Ten jednak niespodziewanie uderzył od Zachodu. Ostrzał był zaskoczeniem, a gdy z tunelu od strony Chałubińskiego śmignęły ogniste pociski, kilku spadochroniarzy zostało trafionych. Marines w hardimanach natychmiast odpowiedzieli ogniem, nagły atak zmusił jednak ich do zmiany pozycji i skrycia się za osłonami poniżej estakady i wzdłuż dolnego peronu. Teraz toczyli walkę na dwa fronty.

- Szlag! – rozległ się głos Sokolińskiego. – Skąd oni się kurwa wzięli?

- Przebili się przez Chałubińskiego – zatrzeszczał Ethan.

- To nie ma znaczenia. Nie dotrzemy do was, Ted - trzeszczał Sokoliński. – A tak chciałem dorwać tego skurwysyna za to co zrobił naszym! Ruszajcie za nimi, osłonimy was!

- Nie mam amunicji! – zawołał w kanonadzie Kowalski. Łączność trzeszczała, choć działała wyłącznie na krótki dystans.

- Czekajcie – odezwał się Ethan. – Na nasz sygnał dajcie nam osłonę!

Kowalski kiwnął głową, pokazując znaki żołnierzom Sojuszu, którzy słyszeli wymianę rozkazów w pozycjometrze. Wszyscy zajęli pozycję przy barierze, prócz Weylanda, któremu dał znać, aby sprawdził stan platformy. Ten uczynił to niezbyt chętnie, ale Kowalski nie zamierzał się tym teraz przejmować. Pokazał na migi Dowgille co zamierzają uczynić, a ten kiwnął głową. Zdawało mu się, że nie jest zbyt zadowolony z tego co się dzieje, a dopiero po chwili dotarło do niego, że walczy przeciw swoim. Czy też raczej tamci walczyli. Szlag. Nie dziwił mu się, nawet walka o miasto miała swoje granice, a taką był na pewno fakt, że stanął na wprost Związku.

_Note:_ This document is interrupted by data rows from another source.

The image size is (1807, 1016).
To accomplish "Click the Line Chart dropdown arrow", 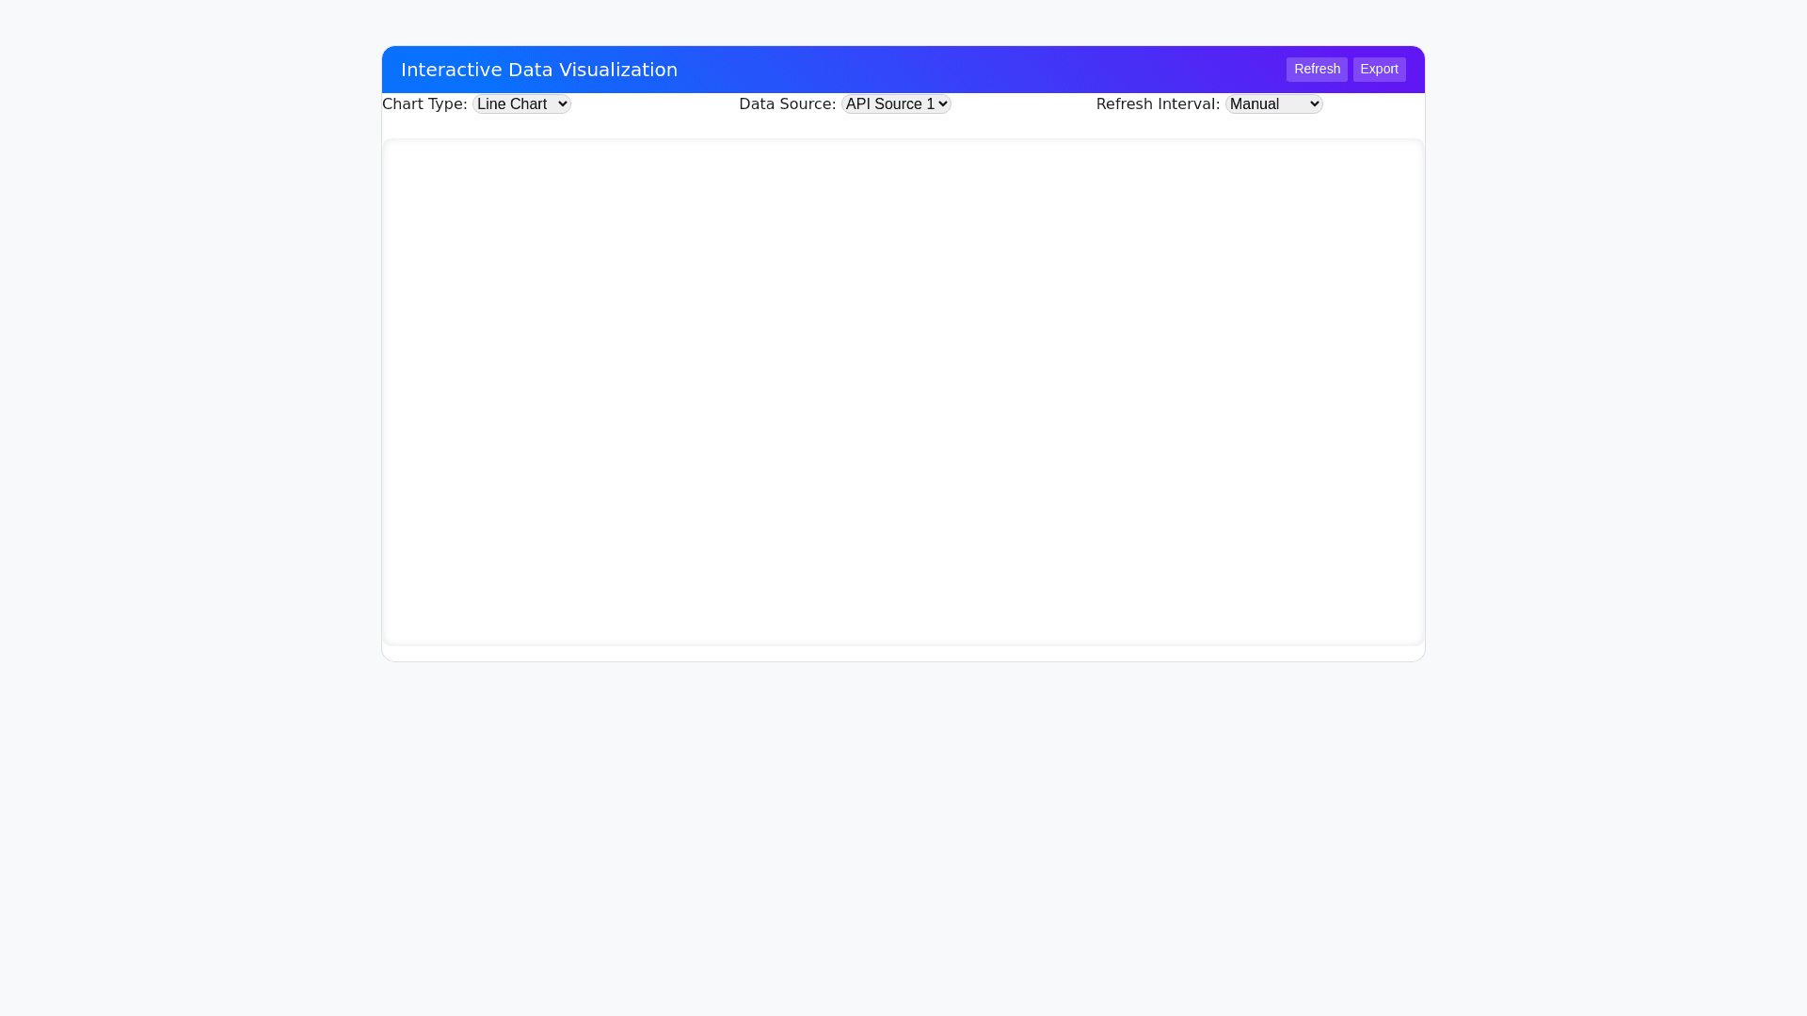I will [562, 104].
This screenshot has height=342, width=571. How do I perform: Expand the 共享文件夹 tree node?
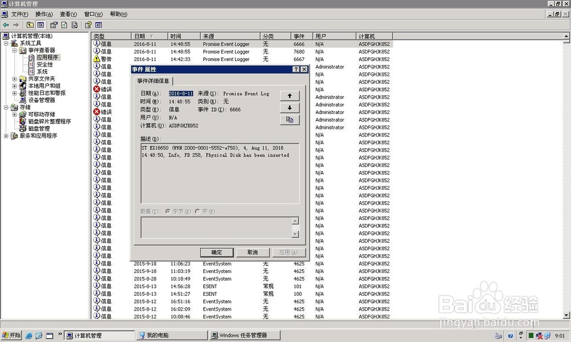click(x=15, y=79)
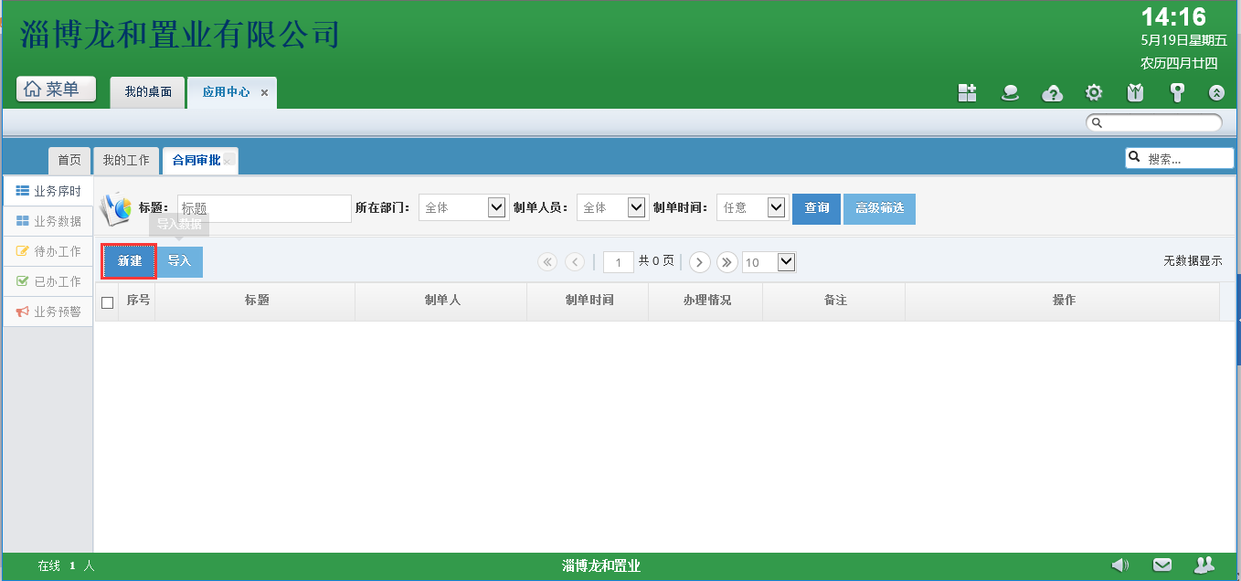This screenshot has width=1241, height=581.
Task: Click the 新建 button
Action: 129,261
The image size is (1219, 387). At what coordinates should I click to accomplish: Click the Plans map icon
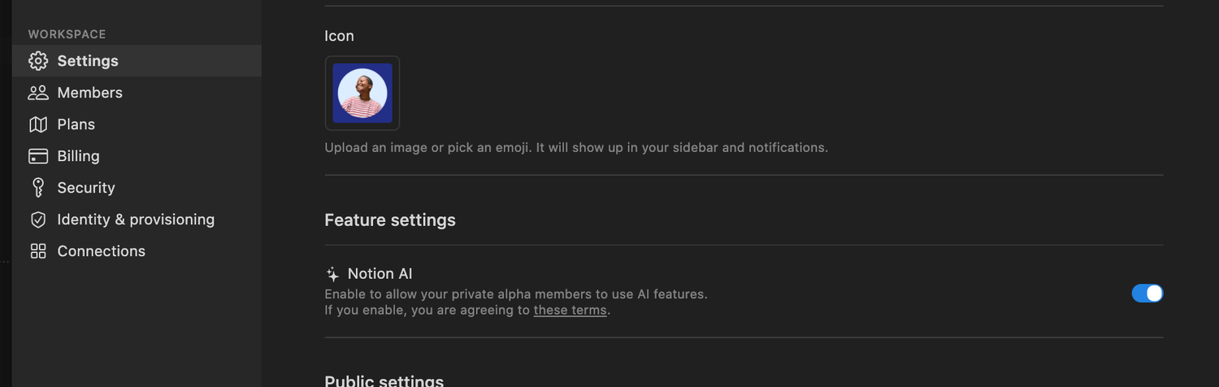click(38, 124)
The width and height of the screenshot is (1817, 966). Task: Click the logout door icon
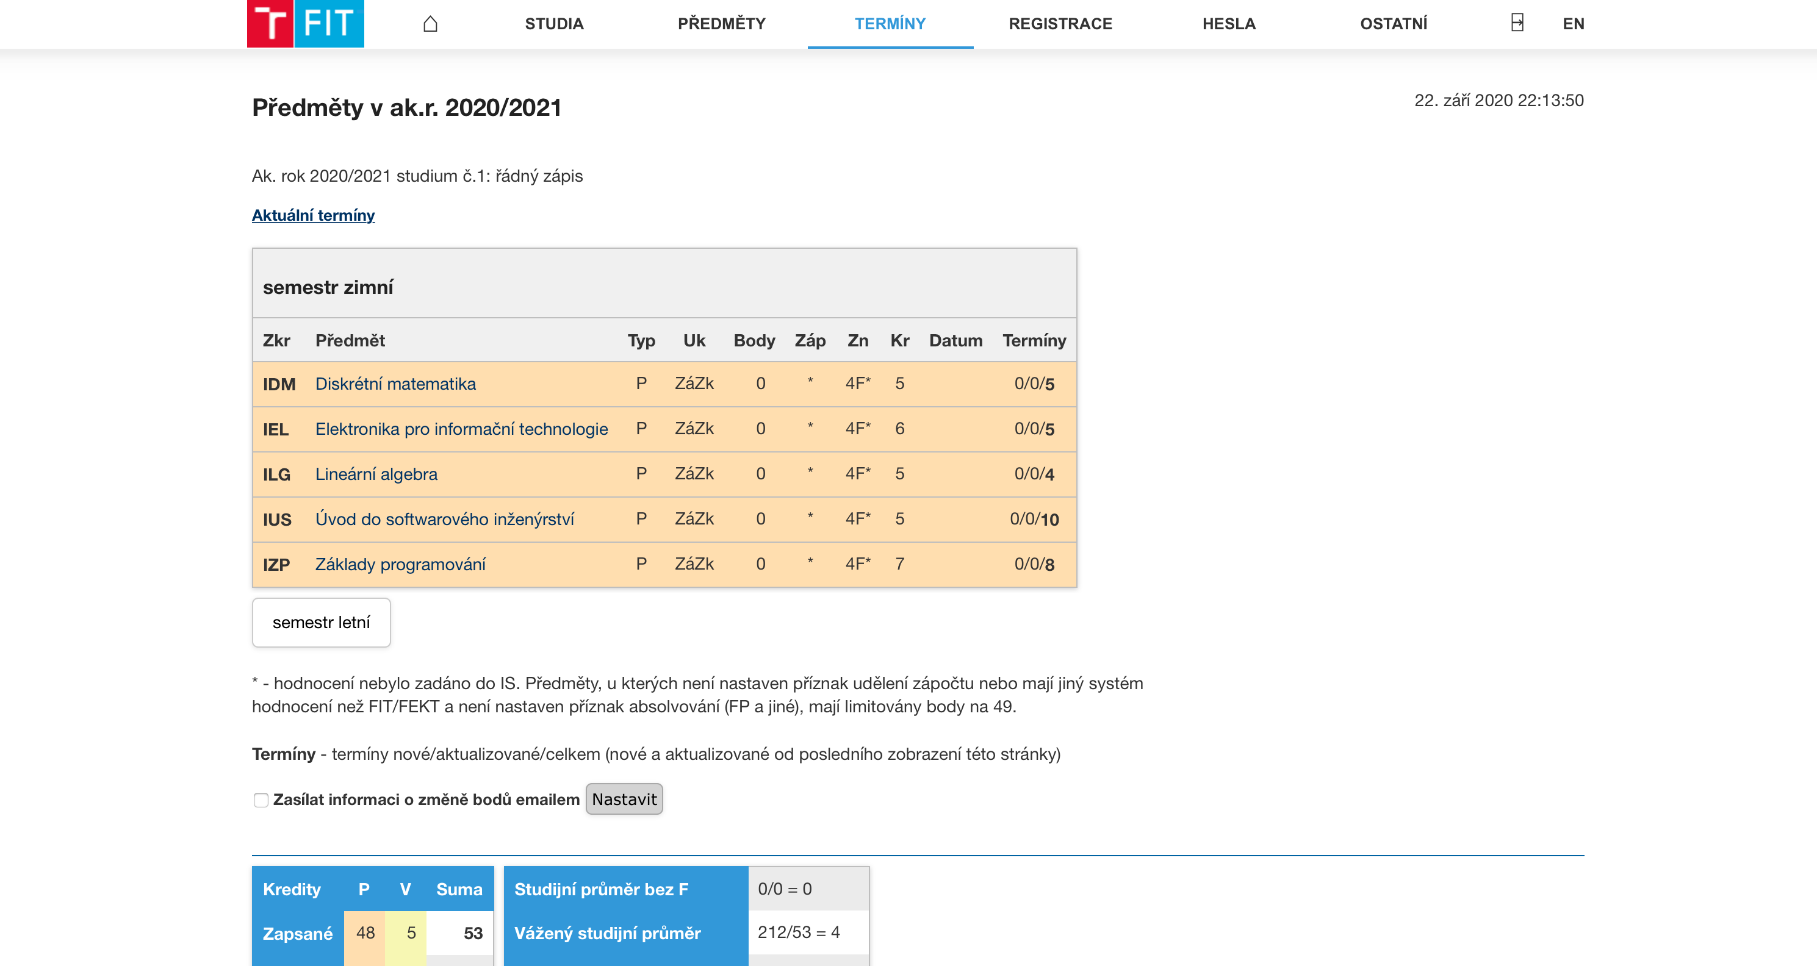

- Teraz – zawołał Ethan, a wszyscy otworzyli ogień z górnego poziomu, ignorowani od dłuższego czasu przez specnazowców. Ktoś strasznie przy tym krzyczał i Kowalski zorientował się, że to Baumann strzelający z karabinu martwego Di Stefano, w bojowym szale serią pruł do specnazowców, ignorując fakt, iż pociski rykoszetują od ich pancerzy. Zmiana ostrzału pozwoliła hardimanom na dole zmienić cele i odpalić dwie rakiety w kierunku tunelu na Chałubińskiego. Kowalski oddając pojedyncze strzały pomyślał, że chyba ktoś ich chroni, skoro specnaz nie odpowiedział jeszcze przy użyciu rakiet i granatów, być może już ich nie mając.

Korzystając z osłony na dolnym poziomie dwóch marines w hardimanach przemieściło się na drugą stronę dworca, w kierunku tunelu na Nowy Świat. Nieśli ze sobą cztery plecaki zabrane pozostałym żołnierzom, za nimi podążało jeszcze dwóch marines i dwaj spadochroniarze. Pozostałe siły Sojuszu skupiły się na ataku na tunel od strony Chałubińskiego, najwyraźniej chcąc zabezpieczyć sobie flankę i otworzyć drogę odwrotu.

W momencie gdy Kowalski zorientował się, że nie ma już czym strzelać, w estakadę zaczęły padać pierwsze strzały specnazowców. Wówczas jednak ogień na ich pozycje ponownie otworzyła grupa na dole uszczuplona o sześciu żołnierzy. Kowalski zorientował się już co będzie dalej.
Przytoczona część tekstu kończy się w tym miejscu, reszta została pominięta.